Well that is it for now!  Everything with the house is going as scheduled, and in 3 weeks from tomorrow, we close on the house!  YIPEE!!

Sunday, March 20, 2011

Off Topic - Our House

So, the process has begun to get the new house.  It is crazy to think that we are currently under contract to purchase a place to live; a place we could potentially raise our family in.  I still cannot believe what has happened in the past 2 weeks!
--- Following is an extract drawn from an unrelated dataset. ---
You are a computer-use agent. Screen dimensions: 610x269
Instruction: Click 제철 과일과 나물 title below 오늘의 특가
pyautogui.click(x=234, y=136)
So, catch-up, we out in an offer on a house on last Wednesday the 9th of March. By Friday the 11th, the sellers had accepted and we became under contract to purchase a house.  On Monday the 14th we had our home inspection. Mike went through the house from top to bottom and only a few things came back that we may need to fix in the future.  A few things were like, move any plants at least 18-24" from the house so that it does not attract bugs to the house or cause a rot situation.  There was an electrical box outside that needs a new cover as the old one snapped off.  There were a few things in the electrical panel that we need to address with an electrician.  There are a couple of circuits that are doubled up that we need to have looked at and fixed.  The electrical panel is 100amps and while that is sufficient, most houses built now have a 200 amp electrical panel.  We may have to upgrade that in the future. Also, there is not a proper circuit in the electrical panel for the pool pump, so again, that is something we'll have to address.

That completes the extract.